DURING THE QUEBEC ELECTION LAST autumn, Pauline Marois’ Parti Québécois promised to make a slew of changes. These included eliminating the $200 per person health tax, stepping up enforcement of Quebec’s charter of the French language, and creating a new Banque de développement économique du Québec, with the goal of bringing together existing business financing and new venture capital.
But Marois, elected with a minority, has faced a storm of oppostition. As a result, she has scaled back her ambitions – beginning with the health tax, which was reduced instead of eliminated. And Bill 14, which would extend “francisation” language rules to businesses with as few as 26 employees, has run into opposition from the Quebec Liberals and the Coalition Avenir Québec. Those two parties, which together can outvote the PQ, have also scuttled the Banque de développement économique du Québec, judging it too complex.
The two Opposition parties are politically to the right of the PQ. Their attacks have focused on the economic performance of the new government, charging that investment is down and the language bill has sapped business confidence. The Marois government is accused daily of mismanaging the economy and driving away investment.
The Opposition has also taken aim at the PQ’s new mining royalties, now Canada’s highest. Still, the new royalties, at about 22%, are lower than the 30% levy the PQ promised in its election campaign.
Perhaps even more challenging for the PQ’s goals, Quebec adopted a balanced-budget law in the late 1990s. It requires the Marois government to balance the province’s finances in the current fiscal year.

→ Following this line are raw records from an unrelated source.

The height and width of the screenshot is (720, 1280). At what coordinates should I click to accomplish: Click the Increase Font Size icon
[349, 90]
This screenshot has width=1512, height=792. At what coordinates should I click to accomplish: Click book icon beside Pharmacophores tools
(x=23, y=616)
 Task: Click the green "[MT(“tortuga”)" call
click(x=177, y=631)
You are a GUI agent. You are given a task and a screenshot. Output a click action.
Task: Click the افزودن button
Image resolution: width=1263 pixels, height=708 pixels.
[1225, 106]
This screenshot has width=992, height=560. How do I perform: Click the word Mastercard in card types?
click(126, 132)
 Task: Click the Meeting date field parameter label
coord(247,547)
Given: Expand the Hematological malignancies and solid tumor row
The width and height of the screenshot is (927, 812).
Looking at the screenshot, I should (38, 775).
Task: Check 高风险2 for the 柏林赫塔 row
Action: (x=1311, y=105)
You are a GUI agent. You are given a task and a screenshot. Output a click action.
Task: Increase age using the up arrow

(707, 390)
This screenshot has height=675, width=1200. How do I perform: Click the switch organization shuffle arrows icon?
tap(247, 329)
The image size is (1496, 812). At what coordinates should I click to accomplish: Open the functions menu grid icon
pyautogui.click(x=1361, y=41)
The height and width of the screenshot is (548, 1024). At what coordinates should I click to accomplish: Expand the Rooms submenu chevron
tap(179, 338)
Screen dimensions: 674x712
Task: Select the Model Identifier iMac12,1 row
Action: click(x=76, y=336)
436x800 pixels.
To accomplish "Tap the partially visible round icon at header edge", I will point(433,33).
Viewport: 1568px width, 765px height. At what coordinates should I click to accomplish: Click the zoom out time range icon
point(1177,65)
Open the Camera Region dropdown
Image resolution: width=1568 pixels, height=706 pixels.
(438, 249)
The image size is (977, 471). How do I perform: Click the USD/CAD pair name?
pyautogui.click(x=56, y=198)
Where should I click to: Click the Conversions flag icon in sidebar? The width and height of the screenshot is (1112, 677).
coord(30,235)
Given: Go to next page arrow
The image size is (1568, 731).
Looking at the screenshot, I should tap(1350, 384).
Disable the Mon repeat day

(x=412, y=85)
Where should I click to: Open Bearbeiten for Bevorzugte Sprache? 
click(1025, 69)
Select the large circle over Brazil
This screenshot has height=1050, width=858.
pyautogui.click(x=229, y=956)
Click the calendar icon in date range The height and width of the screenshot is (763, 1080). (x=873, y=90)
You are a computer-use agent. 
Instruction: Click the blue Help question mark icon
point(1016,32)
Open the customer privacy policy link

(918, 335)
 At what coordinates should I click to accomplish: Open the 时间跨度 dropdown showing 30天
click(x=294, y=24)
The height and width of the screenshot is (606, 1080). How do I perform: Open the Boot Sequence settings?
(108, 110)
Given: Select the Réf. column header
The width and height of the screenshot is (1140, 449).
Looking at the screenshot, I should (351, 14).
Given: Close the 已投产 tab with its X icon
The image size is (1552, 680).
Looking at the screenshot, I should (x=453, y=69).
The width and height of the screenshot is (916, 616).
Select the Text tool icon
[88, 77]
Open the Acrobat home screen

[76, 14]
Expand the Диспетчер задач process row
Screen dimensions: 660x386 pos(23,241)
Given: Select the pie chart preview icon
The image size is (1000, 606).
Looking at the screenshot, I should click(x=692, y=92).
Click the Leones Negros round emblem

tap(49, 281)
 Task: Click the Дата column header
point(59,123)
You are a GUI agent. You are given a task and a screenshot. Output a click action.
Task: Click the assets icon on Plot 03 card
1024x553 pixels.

That has meant much nickel-and-diming in the hunt for savings. Sectors that depend on public dollars – from universities to the health network and social assistance to daycare – have been asked to make cuts.
The province is also trying to boost revenue. Quebec is authorizing the sale of alcohol in the gambling areas of Loto-Québec casinos, a measure anti-gambling groups see as encouraging problem gamblers.
But the tighter fiscal measures appear to be paying off.
Major rating agencies, such as Standard & Poor’s Financial Services LLC, have maintained their ratings on Quebec bonds. While the rating agencies have noted that Marois leads a government intent on making Quebec an independent country, they also point out that little is about to happen on that front soon, given the PQ’s minority status. And, in general, the agencies appear to be impressed by the determination of the PQ to balance Quebec’s budget.
One discordant voice has been that of a former PQ premier and the party’s first finance minister, Jacques Parizeau, who says Quebec will actually have a $1-billion surplus in the current year.
But Nicolas Marceau, the current PQ finance minister, is sticking to his guns, saying that he plans to use the $1 billion to pay down Quebec’s $246-billion debt, now about 54% of GDP. It appears that the Marois government is keeping a sharp eye on the bottom line, perhaps hoping that fiscal health will be the best strategy for advancing its nationalist aims.